Что сделать:
• a. Скопируйте из отрывка о перспективах России фрагмент от слов «Поэтому, несмотря на» до слов «могут противоречить вашингтонским.» включительно.
• b. Продолжите отрывок о перспективах России, начав сразу после его последнего предложения.

Выбранный отрывок:

•••

Реальность, разумеется, находится где-то между этими двумя крайностями. Россия не является, как многие боятся, глобальной угрозой, но и на развал не обречена. Геополитическая мощь России действительно сдерживается демографической, экономической, социальной и политической слабостью, но они не настолько критичны, как их часто представляют. Сегодня уровень здоровья и продолжительности жизни россиян выше, чем когда-либо. Несмотря на то, что уменьшение количества женщин детородного возраста предполагает долгосрочный демографический спад, благодаря превосходящей смертность рождаемости в России недавно, впервые с момента краха коммунизма, был зарегистрирован естественный прирост населения.
С экономической точки зрения рубль стабилизировался после обвала в конце 2014, а рецессия 2014-2015 годов статистически завершена. Однако не все еще трудности остались позади, так как снижение цен на нефть ведет к уменьшению государственных доходов, а в обозримом будущем и частных инвестиций, что будет неизбежно означать застой и медленный рост. Экономические показатели России настолько тесно связаны с государственными расходами, что любое сокращение расходов, несмотря на снижение объема перекачиваемой нефти, отразилось бы на всей экономике. И экономика, в конечном счете, ограничивает свои политические варианты. Хотя геополитические гамбиты Путина на Украине и в Сирии могут повысить рейтинг его популярности, они происходят за счет роста нищеты и задержек заработной платы, что способствует заметному росту трудовых протестов в масштабах страны. С целью поддержания внутренней безопасности, Кремлю придется решать эти пока что легко контролируемые социально-экономические проблемы, ограничив ресурсы, затрачиваемые на политический авантюризм в Сирии, на Украине и за их пределами, не говоря уж об инвестициях в здравоохранение, образование, науку и инфраструктуру. Получить все сразу Россия не может.
Поэтому, несмотря на высокий уровень вмешательства в дела США, в обозримом будущем Россия готова продолжать выкарабкиваться, а экономическая и демографическая стагнация будет сдерживать ее благородные геополитические цели. Неудивительно, что в 2020 году Россия будет больше похожа на саму себя в 2012 или 2016 году, а не на экспансионистский Советский Союз 1944 или разваливающийся Советский Союз 1991. Таким образом, внешнюю политику США в отношении России не следует основывать ни на милитаризации и конфликтах лагеря «Путлер», ни на предлагаемой «Умирающим медведем» социальной изоляции, а на уважительном подходе, признающем взаимозависимость различных стратегических интересов России, которые вполне могут противоречить вашингтонским.

•••

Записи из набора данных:
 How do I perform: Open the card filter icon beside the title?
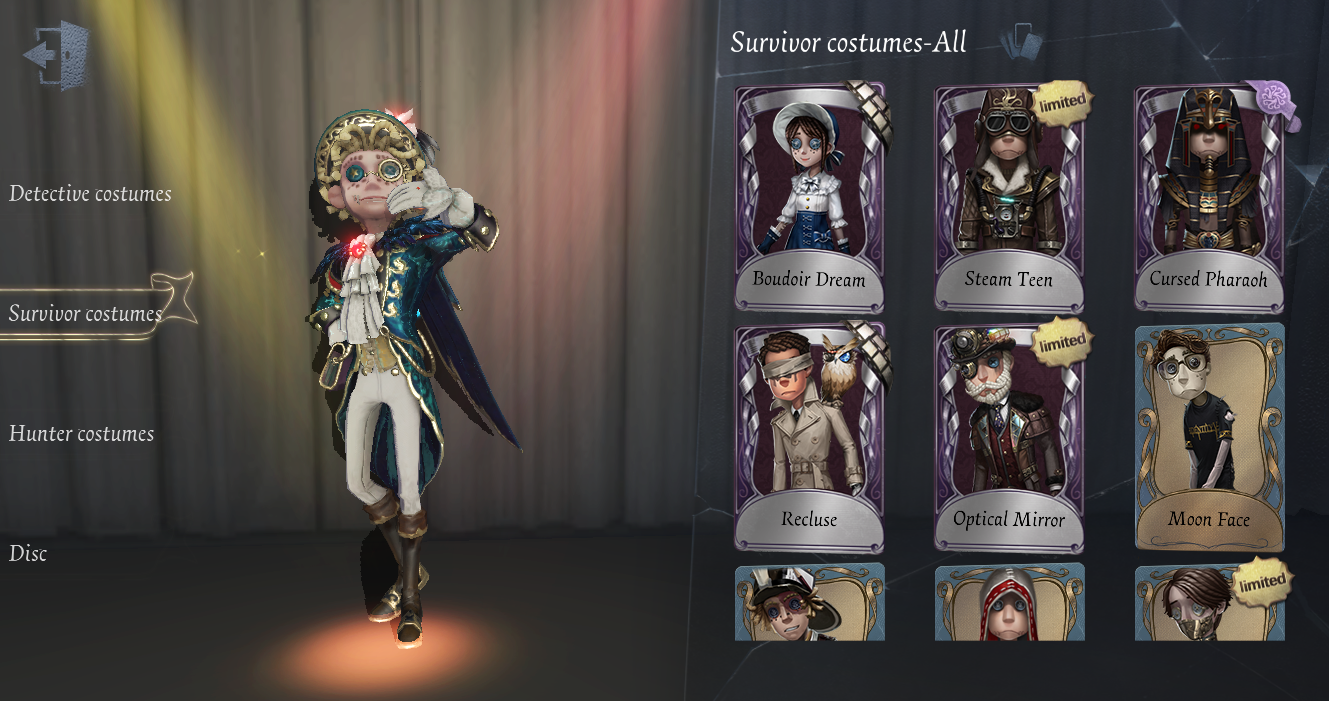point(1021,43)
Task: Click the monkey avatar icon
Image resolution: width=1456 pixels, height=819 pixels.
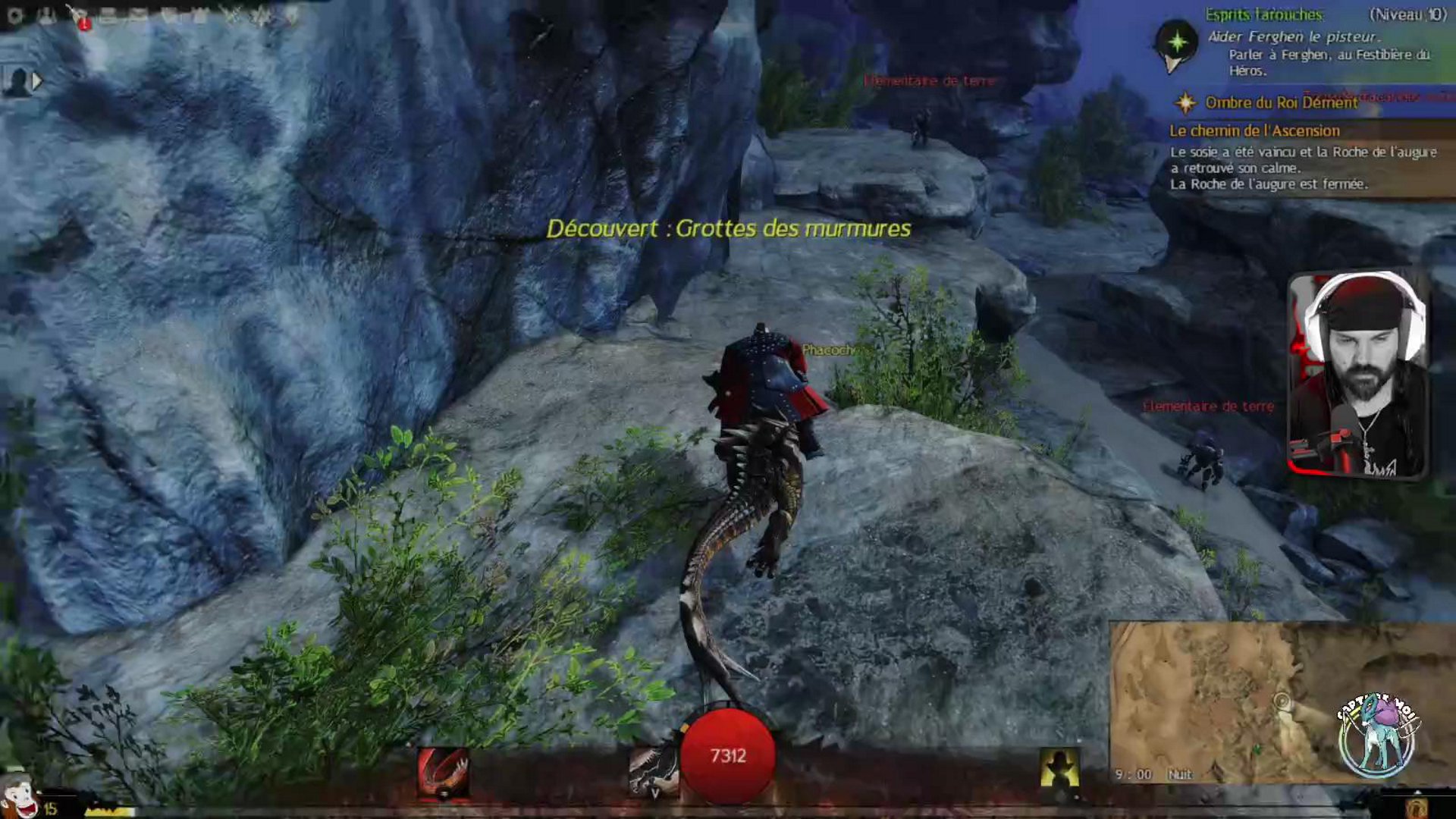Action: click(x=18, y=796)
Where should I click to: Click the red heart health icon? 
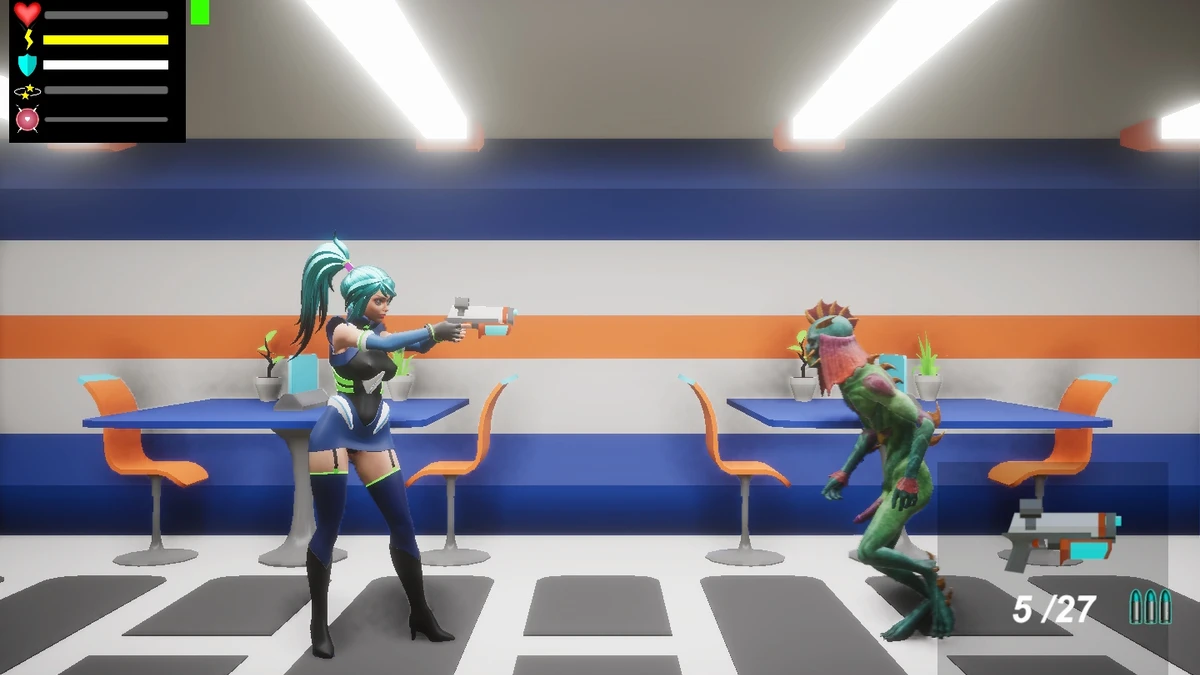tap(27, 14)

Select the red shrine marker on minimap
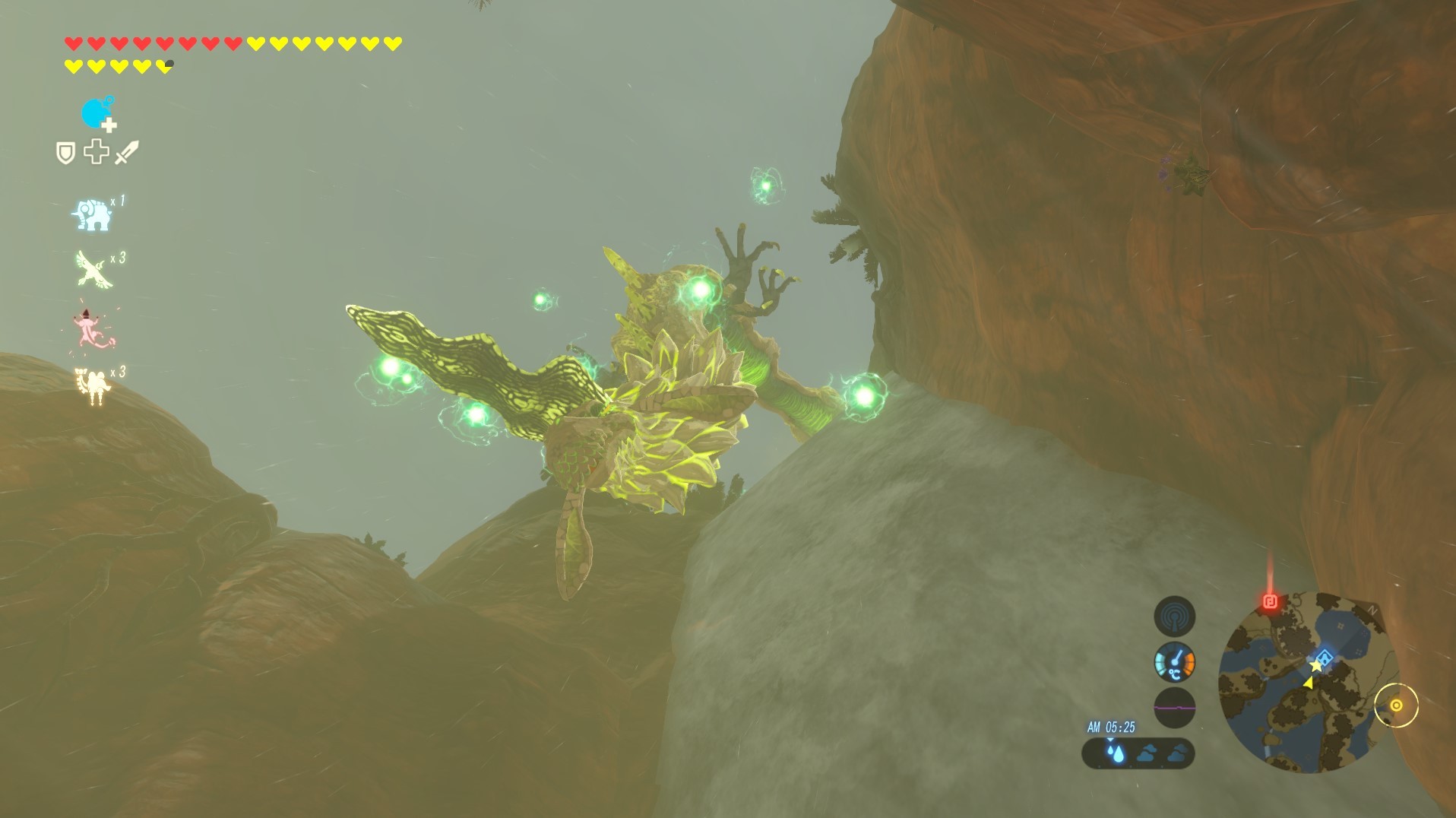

•••

Ответы ниже:
• a.
Поэтому, несмотря на высокий уровень вмешательства в дела США, в обозримом будущем Россия готова продолжать выкарабкиваться, а экономическая и демографическая стагнация будет сдерживать ее благородные геополитические цели. Неудивительно, что в 2020 году Россия будет больше похожа на саму себя в 2012 или 2016 году, а не на экспансионистский Советский Союз 1944 или разваливающийся Советский Союз 1991. Таким образом, внешнюю политику США в отношении России не следует основывать ни на милитаризации и конфликтах лагеря «Путлер», ни на предлагаемой «Умирающим медведем» социальной изоляции, а на уважительном подходе, признающем взаимозависимость различных стратегических интересов России, которые вполне могут противоречить вашингтонским.

• b.
Проблема, однако, заключается в том, что бездействие — прогноз не особо привлекательный, то есть делается не часто. Причин этому две. Первая —отсутствие глубокого понимания организации российского управления. Большинство экспертов знают, как выглядит либеральная демократия, и —если верить знаниям о демократизации (а для скептицизма есть веские основания, особенно в эпоху Трампа) — что, стабилизировавшись, демократические системы становятся надежны и долговечны. Мы также понимаем, что автократии тоже могут быть стабильны: достаточно взглянуть на долговечность правления Фиделя Кастро на Кубе или династии Кимов в Северной Корее. Гораздо хуже дело обстоит с пониманием политических систем, подобных российской, которая не является ни полностью демократической, ни полностью самодержавной. Теоретики процесса демократизации долго пытались понять похожие на российский режимы типа «нелиберальная демократия» или «конкурентный авторитарный», которые сочетают в себе демократические и недемократические элементы. Если под либеральной демократией понимается наиболее благоприятная конечная точка, закономерно предположить, что Россия просто-напросто «застряла» на переходном этапе, вместо того, чтобы самостоятельно добиться некоего подобия стабильного равновесия.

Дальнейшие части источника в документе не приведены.